BLOC DE TEXTE »
%%
Le Capital des Mots.

Le Capital des Mots.

Revue littéraire animée par Eric Dubois. Dépôt légal BNF. ISSN 2268-3321. © Le Capital des Mots. 2007-2020. Illustration : Gilles Bizien. Tous droits réservés.


LE CAPITAL DES MOTS - MARIE-HÉLÈNE PROUTEAU

Publié par Le Capital des Mots sur 5 Mars 2019, 18:21pm

Catégories : #articles - articles critiques

Pierre Tanguy, Un chant parmi les ombres, La Part Commune, mars 2019, 94 pages, 13 e. Préface de François de Cornière


 


 

Le promenoir de Pierre Tanguy


 

Dans l’espace des pages de ce recueil s’inscrit un cheminement. Celui du poète qui, touché par plusieurs deuils, se questionne. Devant la mort, devant l’absence douloureuse et interrogeante à quoi nul n’échappe.

Les vivants et les morts, La louange, Le royaume, l’éternel sont les titres des quatre moments. Etonnamment, le livre conjoint dans un même mouvement le questionnement sur la mort, sur un possible au-delà et le trajet d’une expérience sensible au plus haut degré. Sous la plume de Pierre Tanguy, les bruyères, les oiseaux de mer, les champs ont autant de valeur que les idées abstraites, « la mort… un passage », « la vie éternelle ».

Le recueil se place sous la bannière des poètes familiers dont des vers ponctuent l’introduction de chacun des quatre moments. Gustave Roud, Georges Haldas, Sohrab Sephéri, François Cheng, Hélène Cadou, Philippe Jaccottet, Eugène Guillevic accompagnent ce beau texte.

La parole circule des êtres chers qui sont morts aux vivants. Elle passe des éléments de la nature auxquels le poète s’adresse à ses petits-enfants qui les découvrent, émerveillés, dans ses paroles. Il est beaucoup question de transmission de paroles, de gestes simples et décisifs. Le père, la mère, le poète, l’ami, l’homme de foi, le sage oriental sont là, premiers initiateurs et éveilleurs, voix et présences tutélaires, simplifiées au point qu’elles en deviennent des figures universelles. Celles que nous croisons tous et qui soutiennent en chacun de nous l’énigme de vivre.

Ce livre est un récit-poème.

Une étonnante fluidité se dégage de ces pages, singulièrement écrites au passé – verbes au passé composé et imparfait. On chemine à travers les sentiers et les grèves. On chemine aussi dans le temps, de l’enfance à l’autre enfance. Comme si, allant de celle du poète à celle de ses petits-enfants qui naissent, se bouclait en retour sur lui-même le mouvement de la vie et de ses transmissions.
%%
OBJECTIFS »
(A) Pour chacune des affirmations suivantes, indiquez si le compte rendu du recueil de Pierre Tanguy la confirme (oui ou non) et citez les mots du texte qui tranchent : (i) le recueil est divisé en quatre moments ; (ii) la préface est signée Gustave Roud ; (iii) les pages du recueil sont écrites au présent.
(B) D'après le compte rendu du recueil, combien de pages compte Un chant parmi les ombres ?

LIGNES DE DONNÉES »
%%
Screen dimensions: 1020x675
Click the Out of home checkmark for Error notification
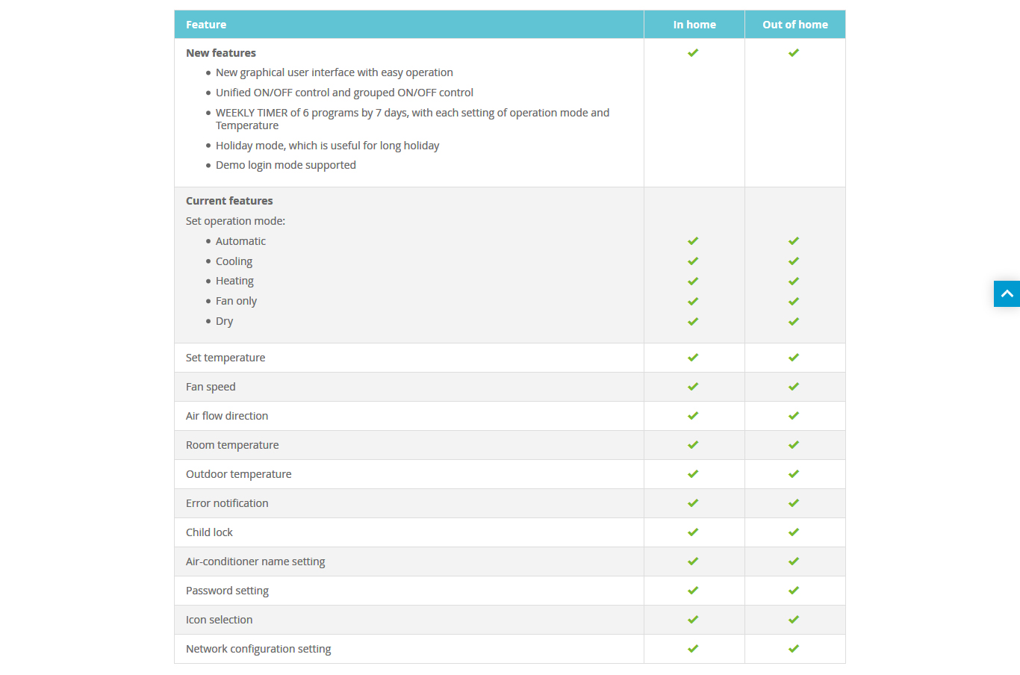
%%
RÉSULTATS PAR TÂCHE »
(A)
(i) Oui : « sont les titres des quatre moments ».
(ii) Non : « Préface de François de Cornière ».
(iii) Non : « singulièrement écrites au passé – verbes au passé composé et imparfait ».

(B) 94 pages.